Being able to use that effort productively, via things like “trying multiple angles on a question” and “setting up systems for error checking.”
I think that in some sense humans are quite unreliable, and use a lot of scaffolding—variable effort at reliability, consulting with each other and trying to catch things each other missed, using systems and procedures, etc. - to achieve high reliability, when we do so. Because of this, I think AIs could be have pretty low baseline reliability (like humans) while finding ways to be effectively highly reliable (like humans). And I think this applies to deception as much as anything else (if a human thinks it’s really important to deceive someone, they’re going to make a lot of use of things like this).
I agree that there is much to do to improve AI reliability, and there are a lot of good reasons (in particular to make AI more useful for us) to do so. So I agree reliability will improve. In fact, I very much hope this happens! I believe faster progress on reliability would go a long way toward enabling positive applications of AI.

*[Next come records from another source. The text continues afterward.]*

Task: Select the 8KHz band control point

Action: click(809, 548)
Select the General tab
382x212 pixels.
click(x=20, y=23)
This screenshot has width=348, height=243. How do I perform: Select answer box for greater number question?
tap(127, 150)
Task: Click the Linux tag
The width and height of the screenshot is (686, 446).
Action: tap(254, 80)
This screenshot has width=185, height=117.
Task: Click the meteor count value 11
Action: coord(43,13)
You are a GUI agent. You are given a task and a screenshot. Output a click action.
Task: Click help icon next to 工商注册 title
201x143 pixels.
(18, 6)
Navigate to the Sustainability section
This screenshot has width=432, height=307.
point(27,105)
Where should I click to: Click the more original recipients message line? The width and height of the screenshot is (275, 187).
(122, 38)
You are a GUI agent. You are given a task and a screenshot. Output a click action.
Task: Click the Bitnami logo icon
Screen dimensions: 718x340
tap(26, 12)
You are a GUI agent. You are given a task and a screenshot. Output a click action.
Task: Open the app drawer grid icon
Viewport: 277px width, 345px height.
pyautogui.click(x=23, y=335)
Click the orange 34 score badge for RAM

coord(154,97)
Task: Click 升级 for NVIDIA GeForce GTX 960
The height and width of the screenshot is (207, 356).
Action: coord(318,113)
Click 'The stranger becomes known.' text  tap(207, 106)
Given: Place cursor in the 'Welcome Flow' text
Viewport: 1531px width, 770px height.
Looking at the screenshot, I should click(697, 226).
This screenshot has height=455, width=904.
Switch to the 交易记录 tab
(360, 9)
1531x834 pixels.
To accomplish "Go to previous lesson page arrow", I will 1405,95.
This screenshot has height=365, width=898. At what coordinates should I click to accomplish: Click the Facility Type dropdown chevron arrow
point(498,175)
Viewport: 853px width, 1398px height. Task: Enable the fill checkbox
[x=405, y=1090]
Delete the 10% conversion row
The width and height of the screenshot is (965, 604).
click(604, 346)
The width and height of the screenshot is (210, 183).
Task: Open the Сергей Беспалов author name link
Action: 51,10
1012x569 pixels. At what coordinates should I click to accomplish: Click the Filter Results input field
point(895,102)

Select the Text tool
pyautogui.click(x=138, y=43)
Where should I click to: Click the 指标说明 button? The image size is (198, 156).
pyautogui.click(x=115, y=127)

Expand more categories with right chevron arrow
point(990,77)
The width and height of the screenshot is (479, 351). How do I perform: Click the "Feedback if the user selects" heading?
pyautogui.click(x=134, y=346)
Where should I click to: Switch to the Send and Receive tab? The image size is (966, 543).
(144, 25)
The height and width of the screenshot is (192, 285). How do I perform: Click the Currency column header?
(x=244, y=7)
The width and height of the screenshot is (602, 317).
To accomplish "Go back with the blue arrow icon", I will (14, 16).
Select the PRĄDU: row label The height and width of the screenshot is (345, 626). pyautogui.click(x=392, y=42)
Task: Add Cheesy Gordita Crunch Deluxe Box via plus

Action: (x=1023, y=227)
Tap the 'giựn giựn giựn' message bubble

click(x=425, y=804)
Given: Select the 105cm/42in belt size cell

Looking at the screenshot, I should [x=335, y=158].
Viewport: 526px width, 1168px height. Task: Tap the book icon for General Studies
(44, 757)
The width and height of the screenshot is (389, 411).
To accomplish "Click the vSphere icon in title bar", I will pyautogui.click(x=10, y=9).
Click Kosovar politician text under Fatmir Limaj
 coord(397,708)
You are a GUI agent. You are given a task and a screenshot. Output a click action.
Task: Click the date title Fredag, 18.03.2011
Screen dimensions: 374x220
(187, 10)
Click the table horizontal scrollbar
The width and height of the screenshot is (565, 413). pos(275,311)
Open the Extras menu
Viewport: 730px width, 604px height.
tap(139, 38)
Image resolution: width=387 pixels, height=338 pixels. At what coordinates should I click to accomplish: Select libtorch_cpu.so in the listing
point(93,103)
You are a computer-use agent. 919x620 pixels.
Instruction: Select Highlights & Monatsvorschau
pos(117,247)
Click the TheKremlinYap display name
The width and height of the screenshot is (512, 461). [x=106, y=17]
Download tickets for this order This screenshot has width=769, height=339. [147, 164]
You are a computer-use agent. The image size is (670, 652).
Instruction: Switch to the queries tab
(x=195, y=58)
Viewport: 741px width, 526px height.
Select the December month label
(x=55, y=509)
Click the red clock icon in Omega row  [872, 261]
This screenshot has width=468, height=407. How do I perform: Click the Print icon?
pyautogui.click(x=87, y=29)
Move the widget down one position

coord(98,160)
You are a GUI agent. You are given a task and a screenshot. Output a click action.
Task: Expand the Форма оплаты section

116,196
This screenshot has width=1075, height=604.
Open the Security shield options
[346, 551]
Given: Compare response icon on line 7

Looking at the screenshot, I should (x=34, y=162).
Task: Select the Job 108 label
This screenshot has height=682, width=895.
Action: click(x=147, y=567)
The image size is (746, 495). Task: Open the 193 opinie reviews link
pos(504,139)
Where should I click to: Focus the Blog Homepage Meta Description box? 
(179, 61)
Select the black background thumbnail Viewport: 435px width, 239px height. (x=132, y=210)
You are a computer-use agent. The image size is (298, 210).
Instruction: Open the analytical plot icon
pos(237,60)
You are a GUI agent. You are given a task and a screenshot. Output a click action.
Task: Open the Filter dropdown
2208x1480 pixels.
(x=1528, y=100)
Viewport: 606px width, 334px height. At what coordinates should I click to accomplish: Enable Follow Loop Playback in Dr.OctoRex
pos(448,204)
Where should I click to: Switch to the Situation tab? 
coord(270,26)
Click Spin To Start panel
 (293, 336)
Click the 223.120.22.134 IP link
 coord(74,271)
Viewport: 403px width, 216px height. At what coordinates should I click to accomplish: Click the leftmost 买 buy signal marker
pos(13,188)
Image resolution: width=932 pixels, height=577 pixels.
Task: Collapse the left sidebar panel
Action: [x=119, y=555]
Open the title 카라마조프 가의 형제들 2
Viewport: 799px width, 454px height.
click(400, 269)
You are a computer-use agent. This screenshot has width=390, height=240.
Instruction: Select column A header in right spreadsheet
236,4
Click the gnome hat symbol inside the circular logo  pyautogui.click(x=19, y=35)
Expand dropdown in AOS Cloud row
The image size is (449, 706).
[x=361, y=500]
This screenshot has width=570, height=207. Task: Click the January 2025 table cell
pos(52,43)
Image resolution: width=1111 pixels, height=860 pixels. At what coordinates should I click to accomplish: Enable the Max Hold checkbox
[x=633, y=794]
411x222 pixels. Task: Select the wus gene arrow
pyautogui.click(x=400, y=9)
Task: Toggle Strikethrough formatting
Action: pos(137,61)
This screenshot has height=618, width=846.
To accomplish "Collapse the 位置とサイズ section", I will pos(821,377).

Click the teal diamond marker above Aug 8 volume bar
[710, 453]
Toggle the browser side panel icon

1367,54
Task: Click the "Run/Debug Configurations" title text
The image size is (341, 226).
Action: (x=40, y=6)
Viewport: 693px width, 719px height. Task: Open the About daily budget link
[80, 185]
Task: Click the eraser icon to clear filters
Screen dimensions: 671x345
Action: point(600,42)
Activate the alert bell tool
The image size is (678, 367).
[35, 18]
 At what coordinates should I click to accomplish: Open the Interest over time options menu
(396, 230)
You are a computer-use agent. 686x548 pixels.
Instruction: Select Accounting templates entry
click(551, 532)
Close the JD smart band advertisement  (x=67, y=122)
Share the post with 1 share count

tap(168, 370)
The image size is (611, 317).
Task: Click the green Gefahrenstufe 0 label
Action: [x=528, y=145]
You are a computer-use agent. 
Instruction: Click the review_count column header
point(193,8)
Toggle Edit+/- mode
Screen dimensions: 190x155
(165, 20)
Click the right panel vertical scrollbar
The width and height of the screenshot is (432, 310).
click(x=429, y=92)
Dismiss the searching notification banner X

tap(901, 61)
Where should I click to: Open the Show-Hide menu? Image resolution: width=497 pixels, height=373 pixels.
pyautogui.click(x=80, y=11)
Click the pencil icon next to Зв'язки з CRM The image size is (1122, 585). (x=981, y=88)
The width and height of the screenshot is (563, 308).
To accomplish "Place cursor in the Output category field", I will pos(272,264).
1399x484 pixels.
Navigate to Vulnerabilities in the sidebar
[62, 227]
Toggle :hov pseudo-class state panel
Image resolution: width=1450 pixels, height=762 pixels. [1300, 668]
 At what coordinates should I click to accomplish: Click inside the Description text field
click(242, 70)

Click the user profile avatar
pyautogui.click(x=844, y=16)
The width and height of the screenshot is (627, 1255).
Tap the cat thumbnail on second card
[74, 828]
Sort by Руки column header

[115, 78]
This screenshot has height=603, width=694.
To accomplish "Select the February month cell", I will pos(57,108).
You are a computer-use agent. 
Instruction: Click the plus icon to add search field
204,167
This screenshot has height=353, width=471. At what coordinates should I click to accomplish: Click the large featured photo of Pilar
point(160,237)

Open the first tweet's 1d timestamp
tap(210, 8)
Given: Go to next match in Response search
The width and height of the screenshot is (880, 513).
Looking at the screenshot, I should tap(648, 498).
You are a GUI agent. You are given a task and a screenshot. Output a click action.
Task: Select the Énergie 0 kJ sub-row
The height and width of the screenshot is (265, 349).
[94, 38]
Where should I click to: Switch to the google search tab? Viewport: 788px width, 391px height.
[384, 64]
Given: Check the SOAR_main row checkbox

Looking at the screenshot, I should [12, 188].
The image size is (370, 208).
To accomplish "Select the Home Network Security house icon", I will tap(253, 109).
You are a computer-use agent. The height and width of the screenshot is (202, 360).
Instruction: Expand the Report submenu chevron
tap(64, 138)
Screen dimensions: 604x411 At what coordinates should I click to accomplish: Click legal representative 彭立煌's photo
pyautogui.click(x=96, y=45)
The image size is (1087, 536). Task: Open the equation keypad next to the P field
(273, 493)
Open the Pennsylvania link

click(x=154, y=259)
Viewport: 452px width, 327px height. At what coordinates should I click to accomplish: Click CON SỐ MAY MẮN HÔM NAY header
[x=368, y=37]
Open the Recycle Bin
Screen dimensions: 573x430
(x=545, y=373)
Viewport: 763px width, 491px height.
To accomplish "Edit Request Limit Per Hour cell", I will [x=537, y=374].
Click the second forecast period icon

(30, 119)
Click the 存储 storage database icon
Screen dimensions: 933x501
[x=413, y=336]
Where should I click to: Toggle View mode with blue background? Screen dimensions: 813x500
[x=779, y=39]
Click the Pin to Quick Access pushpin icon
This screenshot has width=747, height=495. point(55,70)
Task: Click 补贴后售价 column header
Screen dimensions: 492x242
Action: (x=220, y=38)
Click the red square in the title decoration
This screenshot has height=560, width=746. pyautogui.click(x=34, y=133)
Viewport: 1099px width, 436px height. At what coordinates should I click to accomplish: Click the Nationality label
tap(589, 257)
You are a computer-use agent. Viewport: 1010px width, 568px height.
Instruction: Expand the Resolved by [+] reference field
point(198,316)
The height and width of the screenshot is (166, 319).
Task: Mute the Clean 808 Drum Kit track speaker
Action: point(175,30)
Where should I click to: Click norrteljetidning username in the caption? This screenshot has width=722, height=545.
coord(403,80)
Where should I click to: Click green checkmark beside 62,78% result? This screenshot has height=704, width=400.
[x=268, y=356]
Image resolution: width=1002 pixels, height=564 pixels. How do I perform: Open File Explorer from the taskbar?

I also agree that a likely path to do so is by adjusting the effort based on estimates of reliability and the stakes involved. At the moment, systems such as ChatGPT spend the same computational effort if someone asks them to say a joke or if someone asks them for medical advice. I suspect this will change, and variable inference-time computation will become more standard. (Things like “chain of thought” already spend more time on inference compute to get better performance, but they don’t really have a “knob” we can turn so we can control the computation/reliability tradeoff.)
Regarding the deception issue, it might still be the case that such extra effort is observable, and also could come at the cost of solving the original task. (So your performance per compute is worse if you are not merely trying to just solve the task but to deceive in a highly reliable way.)
In particular, even if we apply inference time compute, unfortunately I don’t think we know of a path to get a O(log(1/δ)) overhead in inference time to achieve a failure probability of δ. It seems that we are still stuck in the δ−constant regime. So if you wanted to get 99.9% probability of not getting caught, then you would incur a very noticeable effort.
I’m not convinced it requires a huge compute tax to reliably avoid being caught. (If I were, I would in fact probably be feeling a lot more chill than I am.)
The analogy to humans seems important. Humans are capable of things like going undercover, and pulling off coups, and also things like “working every day with people they’d fire if they could, without clearly revealing this.” I think they mostly pull this off with:
Simple heuristics like “Be nice, unless you’re in the very unusual situation where hostile action would work well.” (I think the analogy to how AIs might behave is straightforward.)
The fact that they don’t need to be perfect—lots of behaviors and situations are just ambiguous. (I think this also applies to AI, and maybe more so: there could be lots of weird little incidents that are chalked up to bugs without causing concern sufficient to address the problem reliably.)
Also, humans generally need to do a lot of reasoning along the lines of “X usually works, but I do need to notice the rare situations when something radically different is called for.” So if this is expensive, they just need to be doing that expensive thing a lot.